### Saved entries
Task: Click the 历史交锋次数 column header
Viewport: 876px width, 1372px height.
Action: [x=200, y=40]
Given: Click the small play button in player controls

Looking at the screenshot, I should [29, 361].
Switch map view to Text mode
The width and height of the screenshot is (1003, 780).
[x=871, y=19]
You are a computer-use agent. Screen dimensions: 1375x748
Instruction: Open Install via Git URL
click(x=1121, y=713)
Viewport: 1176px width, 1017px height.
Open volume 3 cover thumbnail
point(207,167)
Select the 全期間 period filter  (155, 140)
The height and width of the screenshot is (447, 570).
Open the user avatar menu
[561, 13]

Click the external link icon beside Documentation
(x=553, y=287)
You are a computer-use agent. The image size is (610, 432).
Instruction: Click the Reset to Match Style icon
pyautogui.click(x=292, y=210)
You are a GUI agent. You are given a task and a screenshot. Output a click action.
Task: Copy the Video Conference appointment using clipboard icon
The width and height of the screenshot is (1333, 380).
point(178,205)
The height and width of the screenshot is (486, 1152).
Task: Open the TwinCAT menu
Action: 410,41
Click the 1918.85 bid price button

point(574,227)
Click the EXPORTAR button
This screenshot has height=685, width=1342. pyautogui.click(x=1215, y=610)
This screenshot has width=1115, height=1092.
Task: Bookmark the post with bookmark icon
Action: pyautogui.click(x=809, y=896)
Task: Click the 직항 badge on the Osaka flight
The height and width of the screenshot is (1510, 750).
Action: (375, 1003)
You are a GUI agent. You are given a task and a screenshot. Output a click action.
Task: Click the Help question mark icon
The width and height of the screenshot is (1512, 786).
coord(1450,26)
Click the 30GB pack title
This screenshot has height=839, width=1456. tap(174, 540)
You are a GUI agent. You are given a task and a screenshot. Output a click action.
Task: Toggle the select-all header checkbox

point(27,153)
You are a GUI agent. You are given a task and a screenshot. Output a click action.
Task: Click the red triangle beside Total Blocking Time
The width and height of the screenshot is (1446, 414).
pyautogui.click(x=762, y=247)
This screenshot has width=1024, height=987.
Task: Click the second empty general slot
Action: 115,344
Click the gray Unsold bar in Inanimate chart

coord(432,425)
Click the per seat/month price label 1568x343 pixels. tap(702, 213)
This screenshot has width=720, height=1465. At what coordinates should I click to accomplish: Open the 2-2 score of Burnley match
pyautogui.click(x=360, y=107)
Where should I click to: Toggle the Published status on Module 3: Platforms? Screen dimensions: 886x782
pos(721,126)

### Exercise goal
Look above for the line with "The width and height of the screenshot is (1446, 414)."; retype exactly that line, every line after it up to the line with "Click the per", and that line too, nothing else.

### Completed exercise
The width and height of the screenshot is (1446, 414).
pyautogui.click(x=762, y=247)
This screenshot has width=1024, height=987.
Task: Click the second empty general slot
Action: 115,344
Click the gray Unsold bar in Inanimate chart

coord(432,425)
Click the per seat/month price label 1568x343 pixels. tap(702, 213)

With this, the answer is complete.